WHAT TO WORK ON: Write the next part of the account of the interview with Jane Roman about the CIA's Oswald cable to Mexico City, starting after its last sentence.

This was the key question of the interview and Roman took it head on.

"Yes," she replied. "To me its indicative of a keen interest in Oswald held very closely on the need to know basis."

A keen interest in Oswald held very closely on the need to know basis.

Parsing this burst of intelligence jargon raised several questions.

"A keen interest" in Oswald required specific CIA personnel to be interested. Who?

These unknown senior CIA officials "held very closely" information about the accused assassin's political activities before he killed Kennedy. Why would they do such a thing?

It occurred to me then that it was quite possible, even probable, that Jane Roman had been "out of the loop" back in 1963. It might well have been the first time that she had even thought about the question. Why had her colleagues send a cable to Mexico City stating that the latest information on Oswald was 17 months old when she (and others) had much more recent reports in hand?

Roman's reply was thoughtful, not defensive.

"There wouldn't be any point in withholding it [the recent information about Oswald]," she answered. "There has to be a point for withholding information from Mexico City."

This was the third important insight that Roman offered: There has to be a point. There had to be a reason why unknown colleagues chose to withhold information from Win Scott in Mexico City.

Newman agreed. He offered his belief that "somebody made a decision about Oswald's file here." Somebody, meaning one or more of her CIA colleagues in Washington.

Roman understood his implication: some specific people in the CIA hierarchy were deliberately manipulating information about Oswald weeks before Kennedy was killed. She mulled the possibilities.

"Well, the obvious position which I really can't contemplate would be that they [meaning the people with final authority over the cable] thought that somehow … they could make some use of Oswald," she said.

This was both fair and precise. Roman was not saying that she knew or believed somebody in the CIA was trying to make use of Oswald seven weeks before he allegedly shot Kennedy. But clearly she thought it was possible based on the paper trail in front of her. In any case, Roman did not dispute Newman's underlying point. In fact, she said she basically agreed with it--with one reservation.

"I would think that there was definitely some operational reason to withhold it [the information at headquarters on Oswald], if it was not sheer administrative error, when you see all the people who signed off on it."

SUPPLIED ENTRIES:
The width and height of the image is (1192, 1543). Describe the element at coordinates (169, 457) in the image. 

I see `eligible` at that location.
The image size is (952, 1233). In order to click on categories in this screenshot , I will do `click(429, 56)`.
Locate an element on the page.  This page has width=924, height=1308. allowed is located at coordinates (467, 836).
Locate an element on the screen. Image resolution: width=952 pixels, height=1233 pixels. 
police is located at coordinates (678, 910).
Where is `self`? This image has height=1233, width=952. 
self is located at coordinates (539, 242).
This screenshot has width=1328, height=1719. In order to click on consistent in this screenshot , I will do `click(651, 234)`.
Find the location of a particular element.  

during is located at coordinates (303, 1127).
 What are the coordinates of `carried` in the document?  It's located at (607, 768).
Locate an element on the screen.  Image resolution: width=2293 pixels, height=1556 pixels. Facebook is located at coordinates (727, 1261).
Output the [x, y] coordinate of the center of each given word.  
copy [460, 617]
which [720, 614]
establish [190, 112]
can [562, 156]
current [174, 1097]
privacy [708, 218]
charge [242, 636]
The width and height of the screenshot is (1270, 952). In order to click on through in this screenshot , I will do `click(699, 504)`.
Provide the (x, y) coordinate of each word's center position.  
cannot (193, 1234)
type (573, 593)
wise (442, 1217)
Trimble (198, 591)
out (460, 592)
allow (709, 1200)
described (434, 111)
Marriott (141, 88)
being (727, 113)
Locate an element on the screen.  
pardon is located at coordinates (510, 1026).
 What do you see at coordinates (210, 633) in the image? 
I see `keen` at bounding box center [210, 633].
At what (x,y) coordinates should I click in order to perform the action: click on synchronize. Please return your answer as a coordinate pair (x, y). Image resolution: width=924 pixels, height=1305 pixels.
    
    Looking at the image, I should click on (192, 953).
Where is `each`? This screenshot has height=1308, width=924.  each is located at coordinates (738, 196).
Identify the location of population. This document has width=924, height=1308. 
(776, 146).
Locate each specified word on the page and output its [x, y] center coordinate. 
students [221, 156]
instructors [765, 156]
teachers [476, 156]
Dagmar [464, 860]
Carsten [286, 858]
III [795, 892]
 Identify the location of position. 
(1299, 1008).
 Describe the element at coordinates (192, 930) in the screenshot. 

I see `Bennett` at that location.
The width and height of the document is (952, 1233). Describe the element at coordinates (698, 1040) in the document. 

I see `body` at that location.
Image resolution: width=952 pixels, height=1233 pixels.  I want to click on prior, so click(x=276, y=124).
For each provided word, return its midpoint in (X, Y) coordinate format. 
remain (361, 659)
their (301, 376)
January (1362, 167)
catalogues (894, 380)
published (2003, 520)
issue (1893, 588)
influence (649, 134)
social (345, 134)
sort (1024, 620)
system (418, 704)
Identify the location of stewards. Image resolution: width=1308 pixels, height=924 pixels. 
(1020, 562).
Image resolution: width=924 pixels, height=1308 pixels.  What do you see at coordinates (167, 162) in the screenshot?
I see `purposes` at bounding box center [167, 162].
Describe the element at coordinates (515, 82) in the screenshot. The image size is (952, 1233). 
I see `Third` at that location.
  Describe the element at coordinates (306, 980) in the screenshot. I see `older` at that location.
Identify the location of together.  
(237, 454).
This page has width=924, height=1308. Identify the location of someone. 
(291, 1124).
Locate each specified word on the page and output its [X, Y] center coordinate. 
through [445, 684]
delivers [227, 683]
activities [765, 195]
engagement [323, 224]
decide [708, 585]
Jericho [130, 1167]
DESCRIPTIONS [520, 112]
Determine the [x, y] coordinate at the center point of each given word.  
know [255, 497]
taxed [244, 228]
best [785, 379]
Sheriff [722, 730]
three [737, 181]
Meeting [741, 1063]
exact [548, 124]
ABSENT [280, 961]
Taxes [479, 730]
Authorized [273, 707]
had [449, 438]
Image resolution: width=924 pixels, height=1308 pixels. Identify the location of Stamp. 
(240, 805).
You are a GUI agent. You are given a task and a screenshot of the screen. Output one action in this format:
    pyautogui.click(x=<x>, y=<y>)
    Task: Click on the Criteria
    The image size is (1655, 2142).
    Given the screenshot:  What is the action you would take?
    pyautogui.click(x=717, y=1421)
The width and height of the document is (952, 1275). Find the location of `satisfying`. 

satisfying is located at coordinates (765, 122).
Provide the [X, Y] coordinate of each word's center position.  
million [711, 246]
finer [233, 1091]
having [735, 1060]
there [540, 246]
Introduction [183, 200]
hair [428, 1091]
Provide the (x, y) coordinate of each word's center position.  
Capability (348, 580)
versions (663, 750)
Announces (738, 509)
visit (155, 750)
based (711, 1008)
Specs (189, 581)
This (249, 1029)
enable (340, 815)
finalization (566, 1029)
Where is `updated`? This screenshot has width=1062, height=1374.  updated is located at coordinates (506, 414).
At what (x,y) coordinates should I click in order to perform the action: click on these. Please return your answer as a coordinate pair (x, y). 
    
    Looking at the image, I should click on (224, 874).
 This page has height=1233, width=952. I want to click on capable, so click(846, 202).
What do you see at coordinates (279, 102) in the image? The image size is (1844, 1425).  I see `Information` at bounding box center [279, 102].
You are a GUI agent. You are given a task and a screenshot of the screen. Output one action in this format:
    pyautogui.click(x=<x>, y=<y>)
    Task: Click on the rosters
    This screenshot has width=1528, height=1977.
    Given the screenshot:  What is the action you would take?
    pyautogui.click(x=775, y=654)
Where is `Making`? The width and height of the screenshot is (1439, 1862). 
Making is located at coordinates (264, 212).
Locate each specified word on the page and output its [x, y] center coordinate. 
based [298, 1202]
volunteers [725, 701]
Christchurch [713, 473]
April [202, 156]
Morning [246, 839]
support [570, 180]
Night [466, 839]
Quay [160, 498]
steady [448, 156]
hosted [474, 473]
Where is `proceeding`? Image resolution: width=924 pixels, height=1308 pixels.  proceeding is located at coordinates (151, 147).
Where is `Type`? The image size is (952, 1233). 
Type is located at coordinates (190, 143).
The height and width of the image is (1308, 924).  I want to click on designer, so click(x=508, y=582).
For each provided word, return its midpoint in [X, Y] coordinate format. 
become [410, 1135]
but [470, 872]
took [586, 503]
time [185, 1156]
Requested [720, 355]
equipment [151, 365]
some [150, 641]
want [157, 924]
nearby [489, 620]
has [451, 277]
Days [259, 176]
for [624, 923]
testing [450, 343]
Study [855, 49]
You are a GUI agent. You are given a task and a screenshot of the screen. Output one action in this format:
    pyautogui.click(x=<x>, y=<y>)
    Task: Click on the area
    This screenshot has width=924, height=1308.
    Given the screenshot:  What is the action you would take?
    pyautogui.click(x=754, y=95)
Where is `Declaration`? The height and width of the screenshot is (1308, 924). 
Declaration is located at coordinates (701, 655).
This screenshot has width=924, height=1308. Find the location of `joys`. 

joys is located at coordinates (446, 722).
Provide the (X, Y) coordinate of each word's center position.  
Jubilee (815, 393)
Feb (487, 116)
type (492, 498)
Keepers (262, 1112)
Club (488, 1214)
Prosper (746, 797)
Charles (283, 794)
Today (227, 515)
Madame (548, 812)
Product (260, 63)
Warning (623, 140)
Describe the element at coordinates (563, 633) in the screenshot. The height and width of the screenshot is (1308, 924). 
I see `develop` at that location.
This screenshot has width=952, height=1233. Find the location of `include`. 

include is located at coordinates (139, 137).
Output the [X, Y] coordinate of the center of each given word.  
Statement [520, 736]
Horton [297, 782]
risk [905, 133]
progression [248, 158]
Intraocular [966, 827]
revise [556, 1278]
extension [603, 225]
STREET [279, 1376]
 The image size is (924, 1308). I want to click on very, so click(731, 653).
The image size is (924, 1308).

RESPONSE AREA:
Jane Roman would later tell confidants that "administrative error" could explain everything in the Oswald paper trail. On the tape of the interview, Roman's tone of voice when she says "administrative error" sounds more ironic than emphatic, at least to my ears. Roman did not elucidate how "sheer administrative error" might account for the misstatement about headquarters' knowledge of the recent activities of Oswald. She did not acknowledge any administrative errors of her own or of anybody else. She did not pursue the point. With the documents in front of her, Roman could not and did not explain how "administrative error" created the Oct. 10, 1963 cable.

As she herself said, "There had to be a point."

For me, that was the clincher. Roman agreed that the cable traffic about Oswald showed that somebody in the CIA covert operations division was thinking carefully about Oswald before Kennedy was killed. I came away certain that Jane Roman did not know who that somebody was.

After the interview was over, the three of us chatted for a while. Roman made clear that she thought conspiratorial explanations of the Kennedy assassination were absurd. She said that she believed the leaders of the Warren Commission were men of integrity capable of uncovering the truth. She said she had no reason to doubt their finding that Oswald acted alone. She bore considerable animus toward Oliver Stone for making a popular movie that suggested otherwise.

We stressed that we were interested in thoroughly exploring what the new JFK records showed and thanked her for her time.